§ Task material
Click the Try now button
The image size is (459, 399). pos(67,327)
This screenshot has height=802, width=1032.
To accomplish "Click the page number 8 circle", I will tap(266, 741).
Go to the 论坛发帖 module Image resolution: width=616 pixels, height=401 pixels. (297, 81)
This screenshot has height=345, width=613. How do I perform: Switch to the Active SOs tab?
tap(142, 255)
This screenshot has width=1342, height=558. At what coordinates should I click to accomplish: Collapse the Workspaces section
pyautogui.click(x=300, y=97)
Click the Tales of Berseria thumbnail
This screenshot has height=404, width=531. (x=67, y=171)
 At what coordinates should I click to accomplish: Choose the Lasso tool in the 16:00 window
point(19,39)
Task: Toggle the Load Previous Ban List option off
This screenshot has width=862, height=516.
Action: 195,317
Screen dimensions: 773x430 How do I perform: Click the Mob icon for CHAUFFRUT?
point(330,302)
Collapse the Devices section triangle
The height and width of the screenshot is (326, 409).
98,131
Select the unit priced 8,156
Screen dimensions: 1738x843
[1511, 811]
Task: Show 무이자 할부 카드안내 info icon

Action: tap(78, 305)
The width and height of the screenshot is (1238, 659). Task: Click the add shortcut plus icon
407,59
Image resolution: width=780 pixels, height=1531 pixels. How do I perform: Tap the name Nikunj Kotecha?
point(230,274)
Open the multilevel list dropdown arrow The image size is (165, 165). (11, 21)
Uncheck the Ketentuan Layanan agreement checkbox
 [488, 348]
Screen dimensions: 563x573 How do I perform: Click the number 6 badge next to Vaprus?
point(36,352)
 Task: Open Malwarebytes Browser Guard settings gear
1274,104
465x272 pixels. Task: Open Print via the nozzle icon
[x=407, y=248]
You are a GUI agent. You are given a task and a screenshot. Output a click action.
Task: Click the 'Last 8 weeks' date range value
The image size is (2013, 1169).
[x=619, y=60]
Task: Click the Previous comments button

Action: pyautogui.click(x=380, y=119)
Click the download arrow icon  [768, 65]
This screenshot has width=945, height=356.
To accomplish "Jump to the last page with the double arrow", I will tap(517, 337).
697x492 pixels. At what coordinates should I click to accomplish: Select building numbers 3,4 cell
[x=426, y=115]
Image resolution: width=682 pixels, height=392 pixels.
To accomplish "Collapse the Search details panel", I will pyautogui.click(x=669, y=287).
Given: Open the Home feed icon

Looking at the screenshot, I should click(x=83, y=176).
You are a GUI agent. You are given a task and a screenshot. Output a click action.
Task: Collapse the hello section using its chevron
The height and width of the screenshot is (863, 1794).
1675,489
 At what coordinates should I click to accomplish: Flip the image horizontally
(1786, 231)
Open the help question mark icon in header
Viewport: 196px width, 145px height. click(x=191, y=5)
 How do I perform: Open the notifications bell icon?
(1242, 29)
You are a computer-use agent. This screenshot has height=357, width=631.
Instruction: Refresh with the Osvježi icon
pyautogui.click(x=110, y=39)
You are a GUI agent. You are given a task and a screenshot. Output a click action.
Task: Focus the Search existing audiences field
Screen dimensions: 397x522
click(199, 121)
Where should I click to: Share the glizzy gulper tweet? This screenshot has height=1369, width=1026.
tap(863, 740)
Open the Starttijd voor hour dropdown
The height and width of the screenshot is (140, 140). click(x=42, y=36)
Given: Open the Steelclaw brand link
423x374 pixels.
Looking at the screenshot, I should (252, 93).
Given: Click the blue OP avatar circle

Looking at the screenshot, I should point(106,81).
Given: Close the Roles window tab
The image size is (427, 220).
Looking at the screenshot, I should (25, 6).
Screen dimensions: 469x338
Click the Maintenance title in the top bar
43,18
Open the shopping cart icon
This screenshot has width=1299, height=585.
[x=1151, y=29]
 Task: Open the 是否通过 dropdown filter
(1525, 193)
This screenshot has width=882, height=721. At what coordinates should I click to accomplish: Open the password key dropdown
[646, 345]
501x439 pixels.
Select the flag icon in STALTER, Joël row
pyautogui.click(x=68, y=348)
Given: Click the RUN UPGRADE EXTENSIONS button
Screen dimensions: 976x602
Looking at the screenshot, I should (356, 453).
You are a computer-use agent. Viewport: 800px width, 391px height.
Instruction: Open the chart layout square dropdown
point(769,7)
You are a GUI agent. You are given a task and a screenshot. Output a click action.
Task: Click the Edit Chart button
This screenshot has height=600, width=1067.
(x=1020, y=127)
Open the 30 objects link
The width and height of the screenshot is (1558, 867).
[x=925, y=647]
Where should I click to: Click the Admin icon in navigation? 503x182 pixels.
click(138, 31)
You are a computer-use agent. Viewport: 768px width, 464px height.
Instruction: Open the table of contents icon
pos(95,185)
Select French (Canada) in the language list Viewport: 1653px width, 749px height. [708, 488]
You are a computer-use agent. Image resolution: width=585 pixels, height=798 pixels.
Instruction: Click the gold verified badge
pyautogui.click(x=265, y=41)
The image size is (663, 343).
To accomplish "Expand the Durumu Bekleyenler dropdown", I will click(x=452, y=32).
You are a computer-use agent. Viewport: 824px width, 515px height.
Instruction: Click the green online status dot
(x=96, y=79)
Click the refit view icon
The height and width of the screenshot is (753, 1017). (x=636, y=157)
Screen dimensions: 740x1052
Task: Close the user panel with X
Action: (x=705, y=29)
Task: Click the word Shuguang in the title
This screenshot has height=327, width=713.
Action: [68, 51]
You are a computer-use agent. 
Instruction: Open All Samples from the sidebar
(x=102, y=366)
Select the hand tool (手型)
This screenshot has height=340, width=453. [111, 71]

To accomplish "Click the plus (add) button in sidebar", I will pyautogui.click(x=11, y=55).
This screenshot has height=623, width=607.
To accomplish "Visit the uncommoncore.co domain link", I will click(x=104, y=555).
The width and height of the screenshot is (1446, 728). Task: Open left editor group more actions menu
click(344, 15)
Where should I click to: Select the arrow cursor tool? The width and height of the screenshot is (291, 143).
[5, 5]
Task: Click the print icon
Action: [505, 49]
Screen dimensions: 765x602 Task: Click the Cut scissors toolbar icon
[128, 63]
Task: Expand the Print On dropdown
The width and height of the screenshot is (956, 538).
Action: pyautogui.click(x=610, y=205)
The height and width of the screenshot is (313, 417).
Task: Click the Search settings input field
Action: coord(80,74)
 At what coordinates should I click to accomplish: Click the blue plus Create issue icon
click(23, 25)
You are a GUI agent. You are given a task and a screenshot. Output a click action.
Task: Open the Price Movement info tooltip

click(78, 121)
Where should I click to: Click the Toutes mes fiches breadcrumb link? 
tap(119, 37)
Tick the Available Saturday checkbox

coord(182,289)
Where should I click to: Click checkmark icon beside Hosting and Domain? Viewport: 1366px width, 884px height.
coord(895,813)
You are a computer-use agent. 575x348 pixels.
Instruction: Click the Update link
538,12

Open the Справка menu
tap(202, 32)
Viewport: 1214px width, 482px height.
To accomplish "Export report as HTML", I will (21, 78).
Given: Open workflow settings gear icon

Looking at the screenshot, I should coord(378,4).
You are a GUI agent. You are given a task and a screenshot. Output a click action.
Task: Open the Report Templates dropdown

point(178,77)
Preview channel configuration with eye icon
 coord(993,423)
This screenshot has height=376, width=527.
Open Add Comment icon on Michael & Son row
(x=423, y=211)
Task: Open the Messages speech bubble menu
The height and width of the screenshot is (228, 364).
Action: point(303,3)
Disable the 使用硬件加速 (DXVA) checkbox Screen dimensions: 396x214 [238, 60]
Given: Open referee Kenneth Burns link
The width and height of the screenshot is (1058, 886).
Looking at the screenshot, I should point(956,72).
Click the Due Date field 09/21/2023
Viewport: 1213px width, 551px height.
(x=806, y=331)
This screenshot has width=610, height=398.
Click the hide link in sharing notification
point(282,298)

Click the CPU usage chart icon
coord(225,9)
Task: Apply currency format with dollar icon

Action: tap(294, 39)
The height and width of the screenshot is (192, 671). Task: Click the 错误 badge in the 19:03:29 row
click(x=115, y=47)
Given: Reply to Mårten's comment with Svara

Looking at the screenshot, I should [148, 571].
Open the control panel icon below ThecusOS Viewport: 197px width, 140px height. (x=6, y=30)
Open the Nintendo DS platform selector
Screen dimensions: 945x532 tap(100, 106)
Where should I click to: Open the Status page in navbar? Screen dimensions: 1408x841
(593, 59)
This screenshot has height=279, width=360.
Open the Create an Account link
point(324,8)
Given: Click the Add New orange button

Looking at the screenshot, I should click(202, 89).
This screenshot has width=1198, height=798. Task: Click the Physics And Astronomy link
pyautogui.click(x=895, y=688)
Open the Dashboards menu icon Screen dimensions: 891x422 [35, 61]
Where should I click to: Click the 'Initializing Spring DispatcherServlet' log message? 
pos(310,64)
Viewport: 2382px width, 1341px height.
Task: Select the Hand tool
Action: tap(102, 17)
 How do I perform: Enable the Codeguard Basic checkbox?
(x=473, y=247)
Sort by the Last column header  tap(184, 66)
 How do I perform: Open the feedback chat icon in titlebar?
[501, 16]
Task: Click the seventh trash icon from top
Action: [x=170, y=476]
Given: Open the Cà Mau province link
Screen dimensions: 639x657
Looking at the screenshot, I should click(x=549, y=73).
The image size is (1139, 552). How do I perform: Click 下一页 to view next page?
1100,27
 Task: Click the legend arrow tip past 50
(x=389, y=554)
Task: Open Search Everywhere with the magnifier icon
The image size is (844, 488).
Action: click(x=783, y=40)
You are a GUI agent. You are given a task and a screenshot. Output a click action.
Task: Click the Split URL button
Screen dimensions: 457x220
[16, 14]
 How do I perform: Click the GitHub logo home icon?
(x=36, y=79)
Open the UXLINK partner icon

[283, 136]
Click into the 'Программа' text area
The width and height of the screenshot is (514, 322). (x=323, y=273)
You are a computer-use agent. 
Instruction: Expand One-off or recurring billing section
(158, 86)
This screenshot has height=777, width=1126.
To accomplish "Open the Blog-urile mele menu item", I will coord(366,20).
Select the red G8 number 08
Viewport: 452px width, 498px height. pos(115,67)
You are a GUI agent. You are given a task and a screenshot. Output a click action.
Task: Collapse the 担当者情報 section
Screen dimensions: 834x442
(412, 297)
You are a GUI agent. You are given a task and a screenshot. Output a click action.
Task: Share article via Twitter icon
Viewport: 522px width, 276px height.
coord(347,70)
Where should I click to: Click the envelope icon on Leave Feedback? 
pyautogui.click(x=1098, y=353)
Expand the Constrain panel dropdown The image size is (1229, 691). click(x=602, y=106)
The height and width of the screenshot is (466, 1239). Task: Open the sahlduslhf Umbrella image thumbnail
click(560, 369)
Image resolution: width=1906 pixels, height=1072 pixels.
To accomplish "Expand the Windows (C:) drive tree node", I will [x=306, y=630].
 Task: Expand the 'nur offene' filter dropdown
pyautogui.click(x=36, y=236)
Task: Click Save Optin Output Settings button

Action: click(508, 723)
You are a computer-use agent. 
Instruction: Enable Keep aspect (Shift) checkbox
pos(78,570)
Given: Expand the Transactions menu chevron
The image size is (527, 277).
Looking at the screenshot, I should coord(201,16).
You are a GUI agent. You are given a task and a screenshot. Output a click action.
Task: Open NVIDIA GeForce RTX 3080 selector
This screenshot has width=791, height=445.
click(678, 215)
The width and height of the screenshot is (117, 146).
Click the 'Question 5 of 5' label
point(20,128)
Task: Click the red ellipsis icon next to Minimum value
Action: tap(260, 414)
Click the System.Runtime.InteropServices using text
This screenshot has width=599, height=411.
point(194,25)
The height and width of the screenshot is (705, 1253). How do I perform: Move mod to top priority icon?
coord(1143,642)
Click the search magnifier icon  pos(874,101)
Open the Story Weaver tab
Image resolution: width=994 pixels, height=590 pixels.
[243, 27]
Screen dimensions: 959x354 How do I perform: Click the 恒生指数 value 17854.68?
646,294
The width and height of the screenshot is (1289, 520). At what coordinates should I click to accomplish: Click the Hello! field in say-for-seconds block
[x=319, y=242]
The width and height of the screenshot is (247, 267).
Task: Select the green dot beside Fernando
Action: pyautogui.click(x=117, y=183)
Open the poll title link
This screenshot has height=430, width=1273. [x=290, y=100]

§ Job
Render the section of the material that begins with the line containing "At what coordinates should I click to accomplish: Click the blue" and ends with the line containing "coord(225,9)" as a JSON array of strings, one string per line, with blank lines omitted. Include both boundary lines.

§ Task output
[
  " At what coordinates should I click to accomplish: Click the blue plus Create issue icon",
  "click(23, 25)",
  "You are a GUI agent. You are given a task and a screenshot. Output a click action.",
  "Task: Open the Price Movement info tooltip",
  "click(78, 121)",
  "Where should I click to: Click the Toutes mes fiches breadcrumb link? ",
  "tap(119, 37)",
  "Tick the Available Saturday checkbox",
  "coord(182,289)",
  "Where should I click to: Click checkmark icon beside Hosting and Domain? Viewport: 1366px width, 884px height.",
  "coord(895,813)",
  "You are a computer-use agent. 575x348 pixels.",
  "Instruction: Click the Update link",
  "538,12",
  "Open the Справка menu",
  "tap(202, 32)",
  "Viewport: 1214px width, 482px height.",
  "To accomplish \"Export report as HTML\", I will (21, 78).",
  "Given: Open workflow settings gear icon",
  "Looking at the screenshot, I should coord(378,4).",
  "You are a GUI agent. You are given a task and a screenshot. Output a click action.",
  "Task: Open the Report Templates dropdown",
  "point(178,77)",
  "Preview channel configuration with eye icon",
  " coord(993,423)",
  "This screenshot has height=376, width=527.",
  "Open Add Comment icon on Michael & Son row",
  "(x=423, y=211)",
  "Task: Open the Messages speech bubble menu",
  "The height and width of the screenshot is (228, 364).",
  "Action: point(303,3)",
  "Disable the 使用硬件加速 (DXVA) checkbox Screen dimensions: 396x214 [238, 60]",
  "Given: Open referee Kenneth Burns link",
  "The width and height of the screenshot is (1058, 886).",
  "Looking at the screenshot, I should point(956,72).",
  "Click the Due Date field 09/21/2023",
  "Viewport: 1213px width, 551px height.",
  "(x=806, y=331)",
  "This screenshot has width=610, height=398.",
  "Click the hide link in sharing notification",
  "point(282,298)",
  "Click the CPU usage chart icon",
  "coord(225,9)"
]